Supplied data:
>>>>>

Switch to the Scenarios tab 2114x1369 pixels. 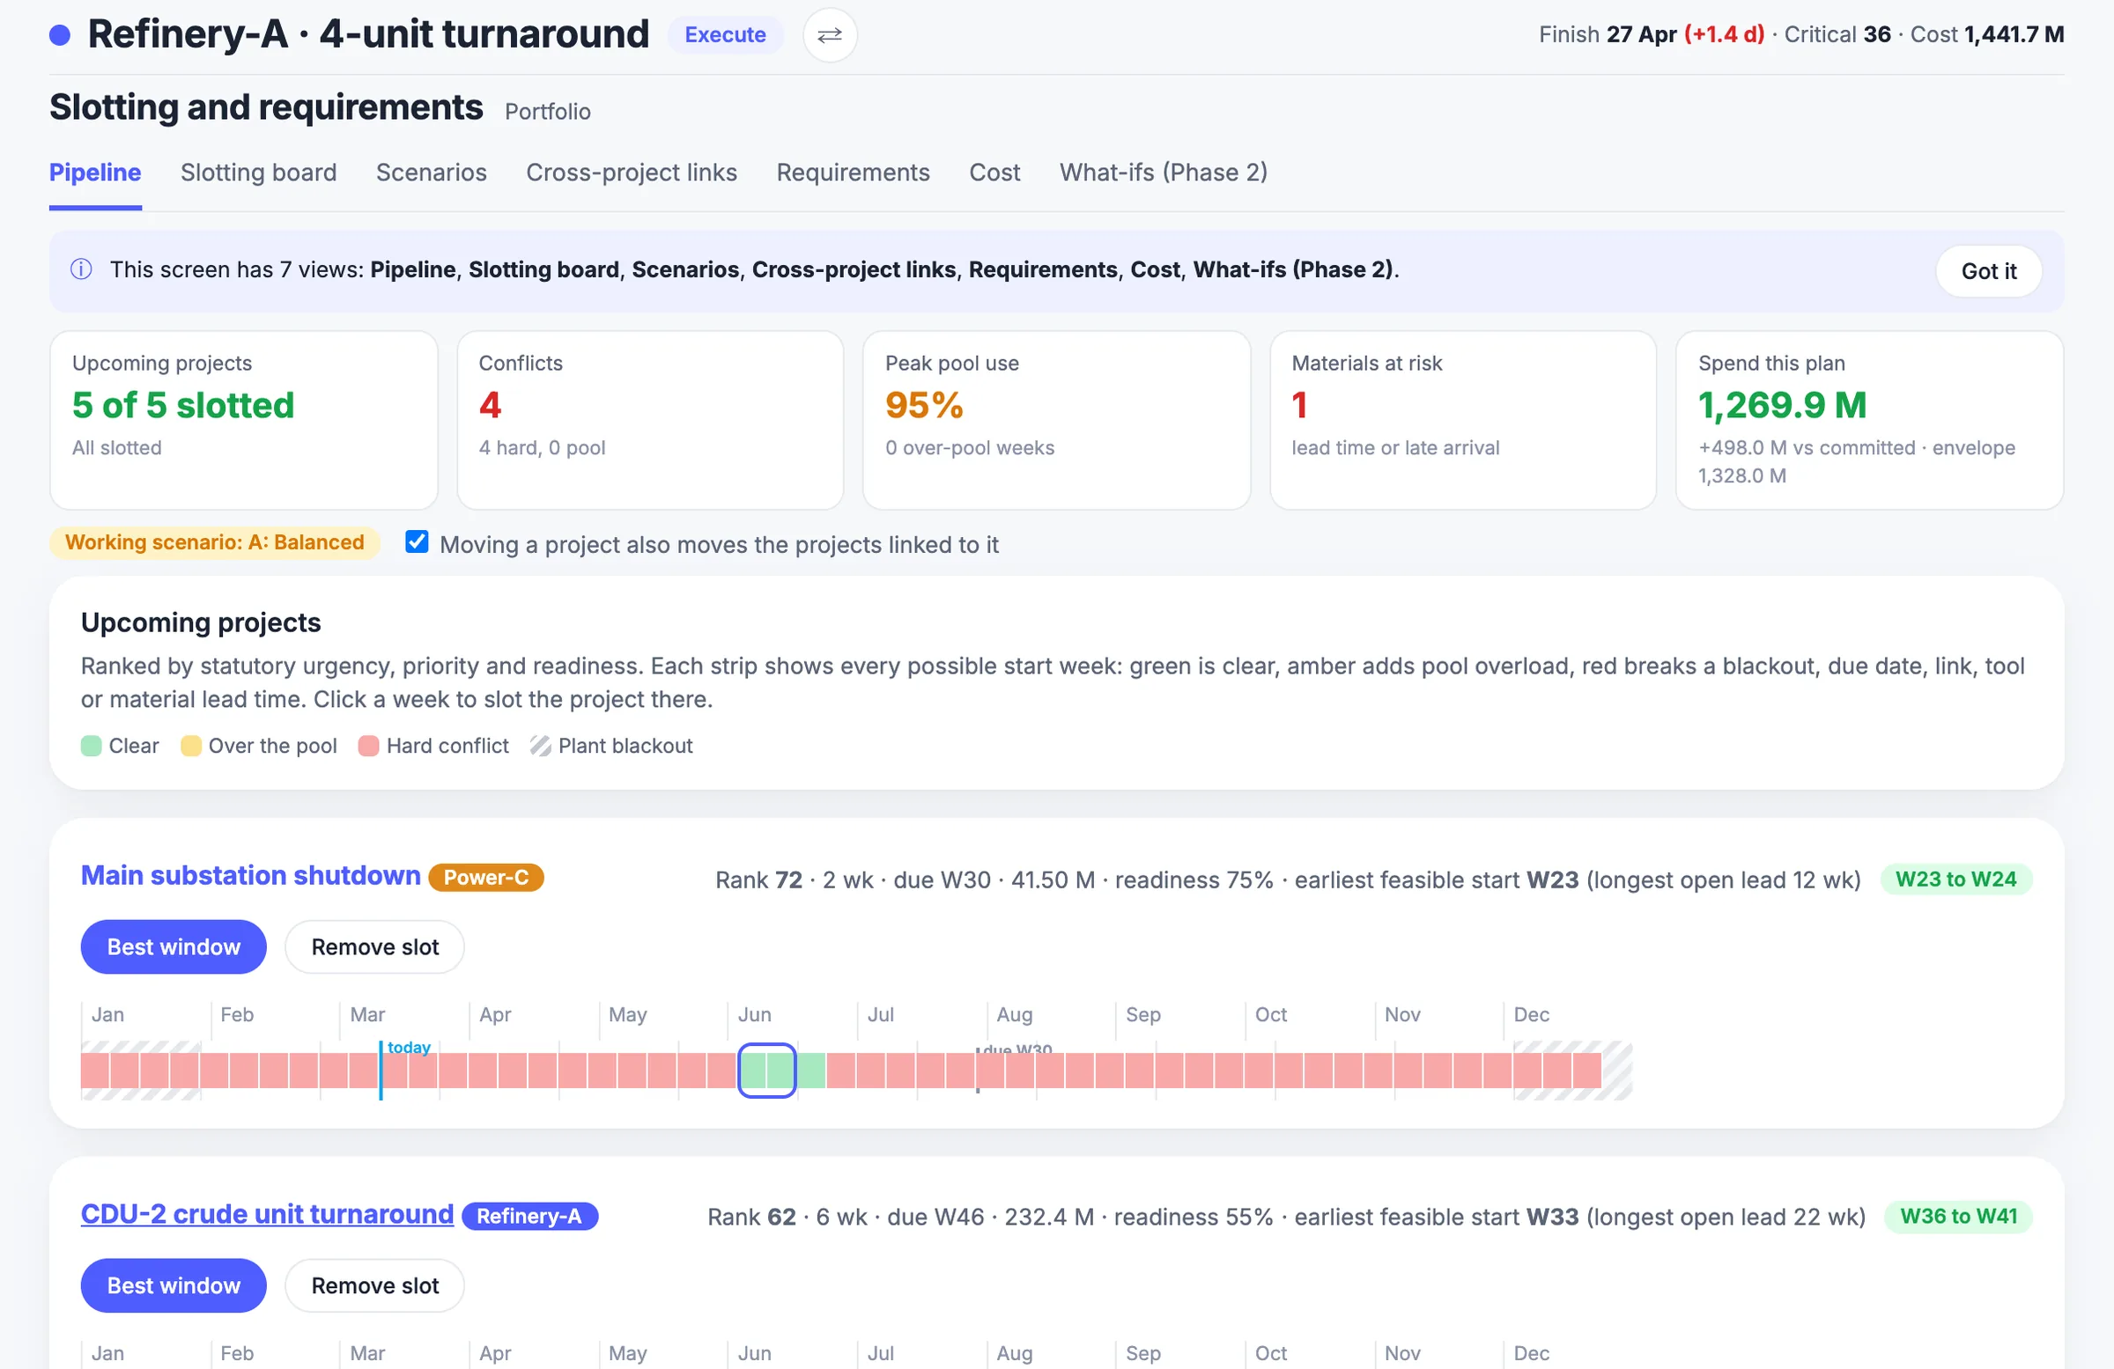coord(431,172)
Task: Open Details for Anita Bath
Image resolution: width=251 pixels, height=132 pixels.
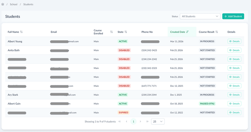Action: [234, 50]
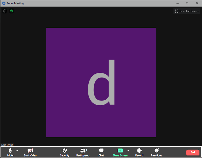Start recording the meeting

pos(139,152)
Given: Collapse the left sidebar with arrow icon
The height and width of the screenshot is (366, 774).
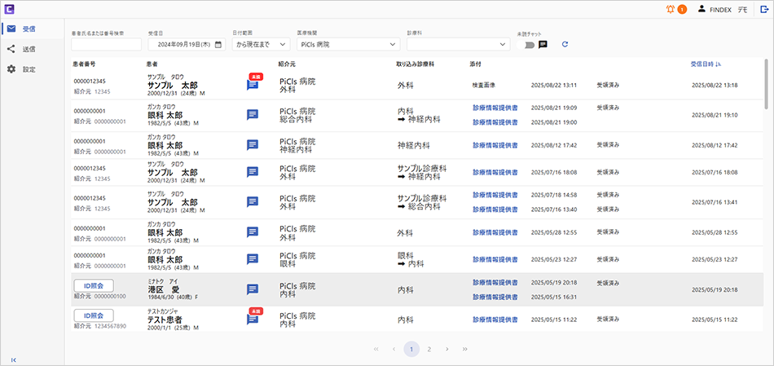Looking at the screenshot, I should (x=14, y=359).
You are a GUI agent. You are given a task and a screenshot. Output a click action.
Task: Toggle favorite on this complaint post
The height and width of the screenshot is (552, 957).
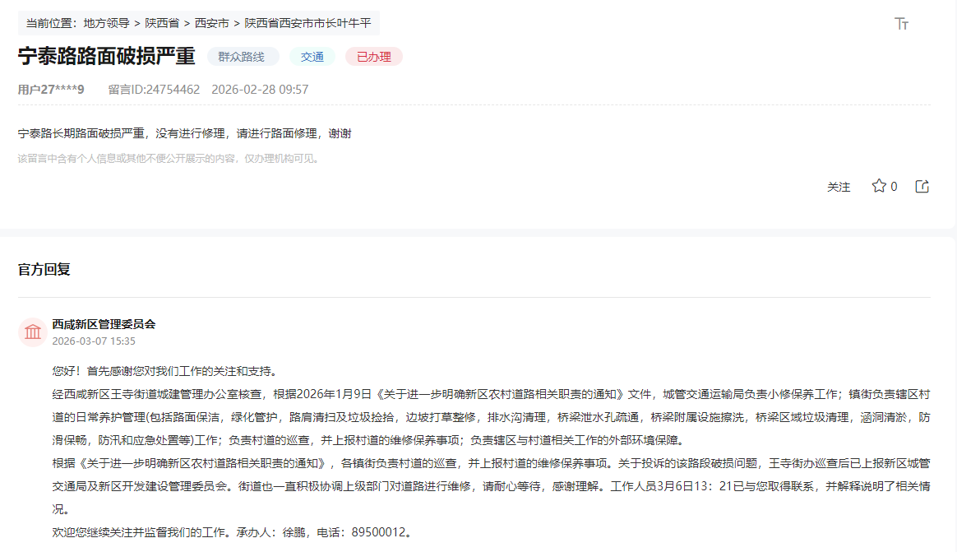[x=878, y=186]
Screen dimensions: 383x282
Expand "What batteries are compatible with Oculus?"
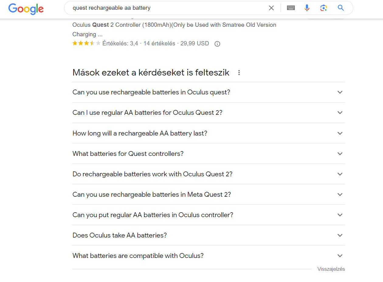[x=209, y=256]
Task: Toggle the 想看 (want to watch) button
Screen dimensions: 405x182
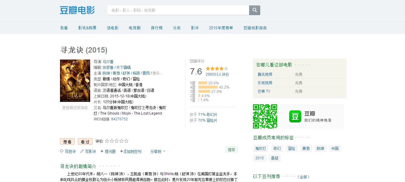Action: 67,141
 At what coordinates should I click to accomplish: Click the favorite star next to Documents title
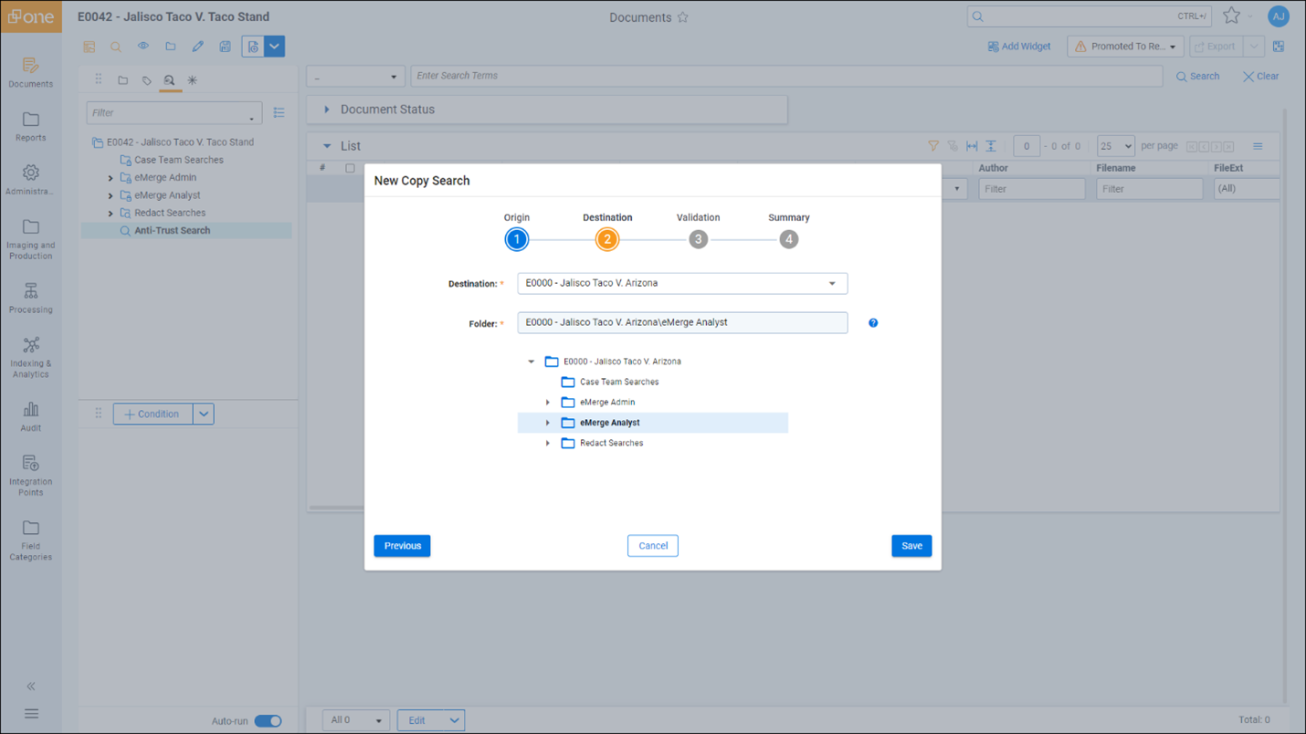[x=682, y=17]
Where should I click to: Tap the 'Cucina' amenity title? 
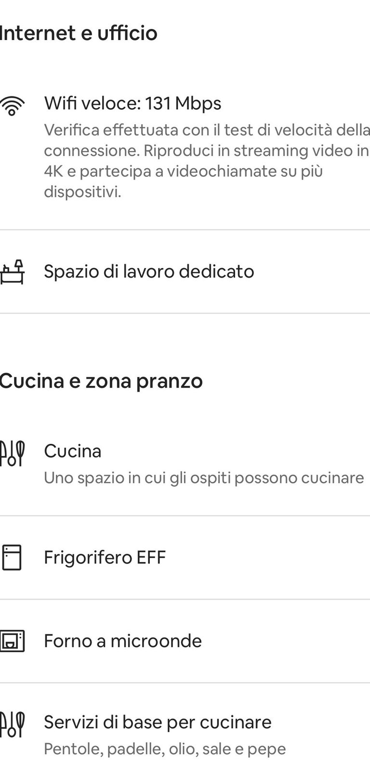click(x=73, y=451)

<<<<<

An exact copy is needed of the stretch above that opens with the line containing "Task: Open Details for Anita Bath" and closes with the line containing "Task: Toggle favorite on this complaint post"; the pictures are not part of it.

Final answer:
Task: Open Details for Anita Bath
Image resolution: width=251 pixels, height=132 pixels.
Action: [234, 50]
Start recording the meeting

pos(139,152)
Given: Collapse the left sidebar with arrow icon
The height and width of the screenshot is (366, 774).
Looking at the screenshot, I should (x=14, y=359).
You are a GUI agent. You are given a task and a screenshot. Output a click action.
Task: Toggle favorite on this complaint post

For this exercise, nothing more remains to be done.